_Supplied records_
^^^^^^^^^^^^^^^^
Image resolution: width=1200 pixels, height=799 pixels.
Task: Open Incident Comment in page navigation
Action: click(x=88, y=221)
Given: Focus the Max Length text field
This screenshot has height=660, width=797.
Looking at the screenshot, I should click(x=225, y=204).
^^^^^^^^^^^^^^^^
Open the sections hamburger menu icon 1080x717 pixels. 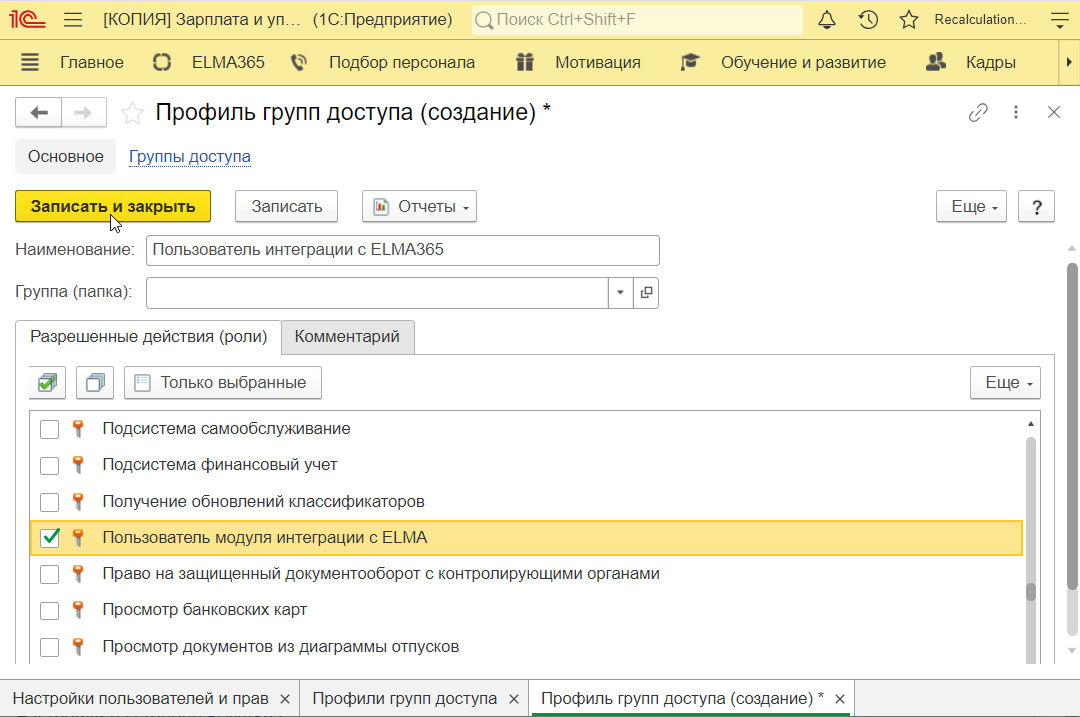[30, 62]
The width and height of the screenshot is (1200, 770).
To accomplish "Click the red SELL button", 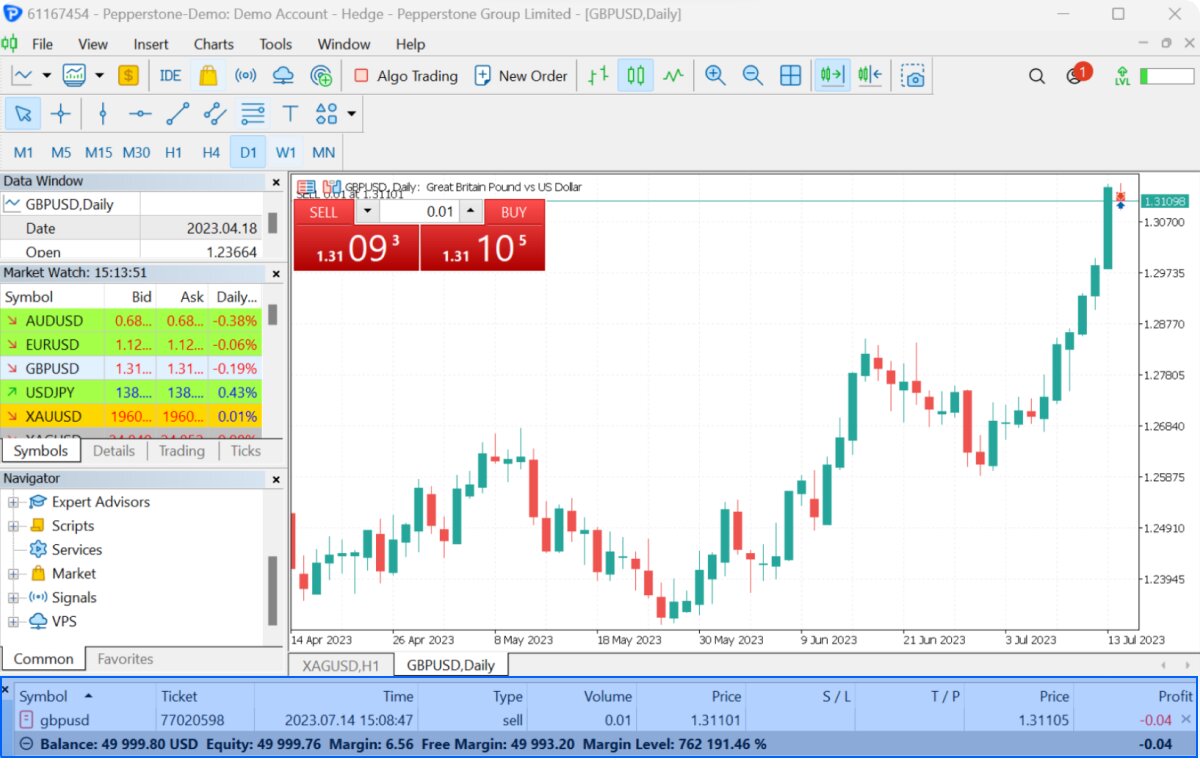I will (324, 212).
^^^^^^^^^^^^^^^^
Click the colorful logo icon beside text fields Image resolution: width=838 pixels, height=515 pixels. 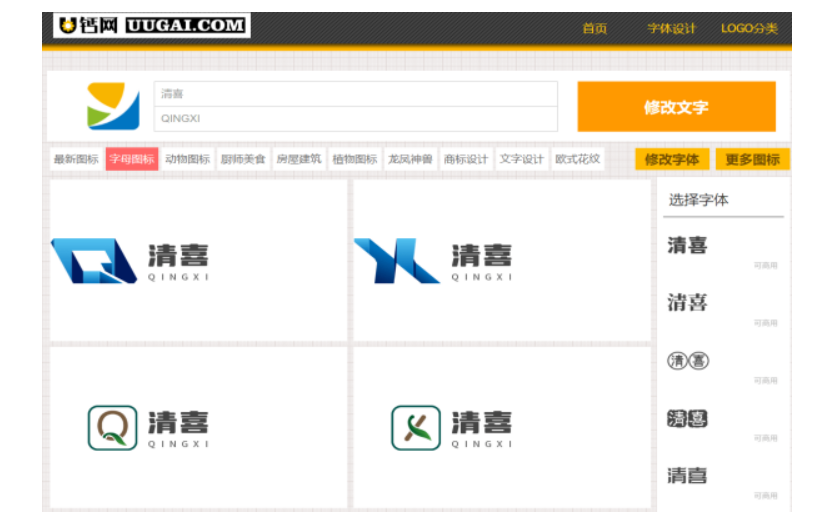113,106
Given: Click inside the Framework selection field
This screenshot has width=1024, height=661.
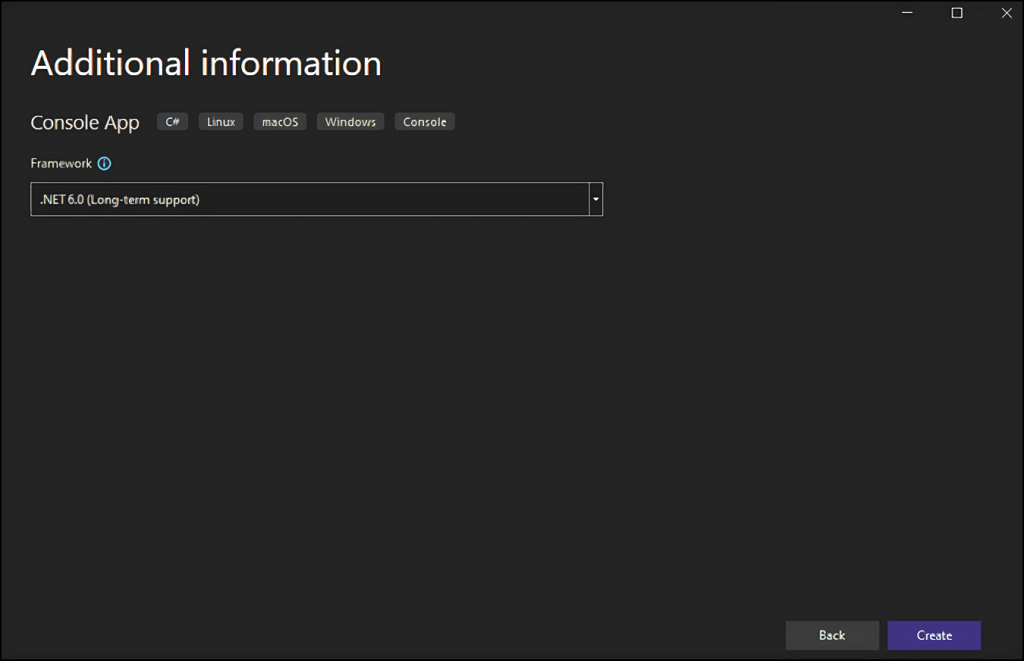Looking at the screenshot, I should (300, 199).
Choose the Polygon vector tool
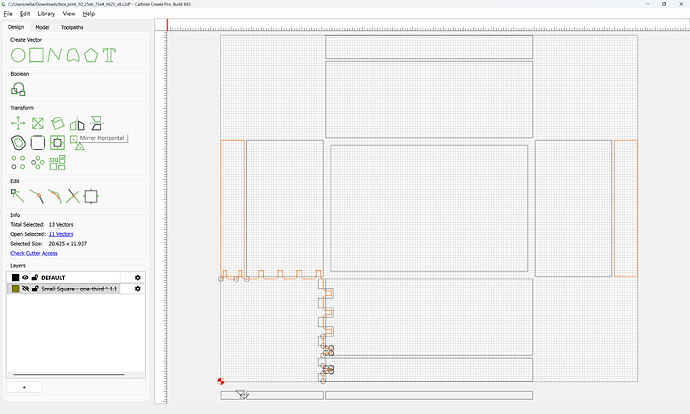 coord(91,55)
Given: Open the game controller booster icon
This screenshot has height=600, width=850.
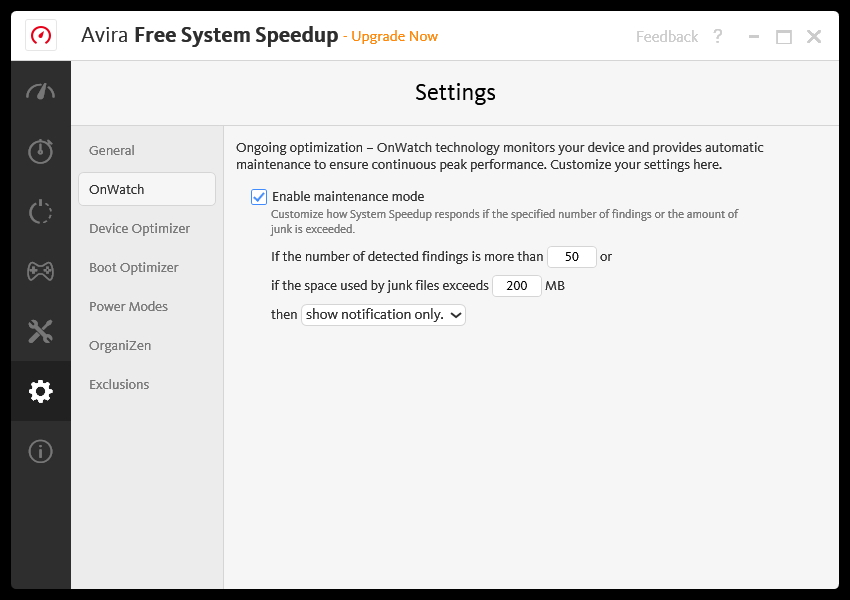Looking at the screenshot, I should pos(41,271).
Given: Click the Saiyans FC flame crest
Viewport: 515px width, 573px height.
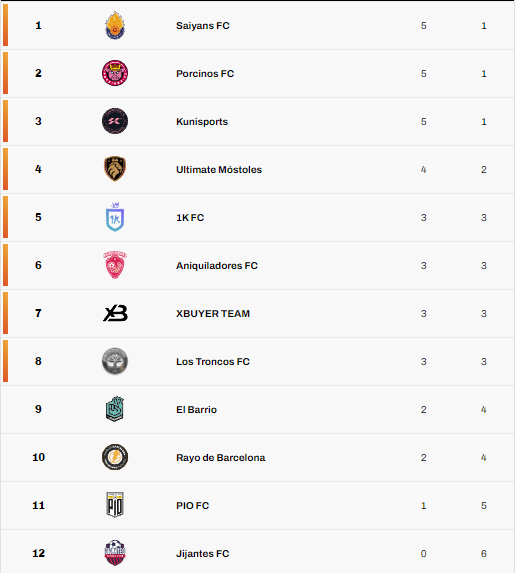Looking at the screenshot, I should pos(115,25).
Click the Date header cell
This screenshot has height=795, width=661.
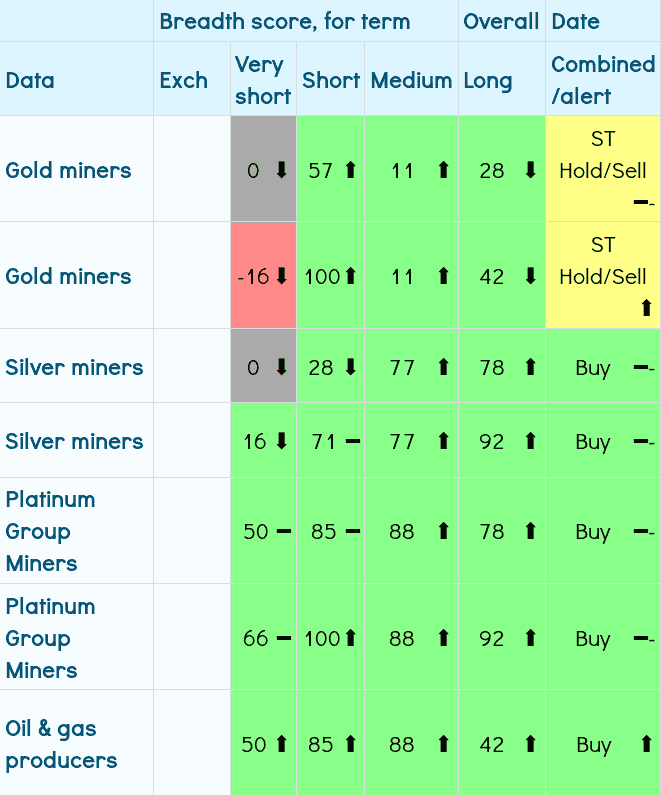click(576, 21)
^^^^^^^^^^^^^^^^
_Task requirements_
Search the entries for "Given" and copy each matching line.

_Exercise answer_
Given: Focus the Max Length text field
Given: Click inside the Framework selection field
Given: Open the game controller booster icon
Given: Click the Saiyans FC flame crest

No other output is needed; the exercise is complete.